··· Information supplied
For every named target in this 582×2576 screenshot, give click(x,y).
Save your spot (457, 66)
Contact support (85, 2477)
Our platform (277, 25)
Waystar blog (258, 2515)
······
Description of the task:
Nothing may be omitted. Restate all of the entries exactly.

Output of the task:
For every named target in this 582×2576 screenshot, give click(x,y).
Save your spot (457, 66)
Contact support (85, 2477)
Our platform (277, 25)
Waystar blog (258, 2515)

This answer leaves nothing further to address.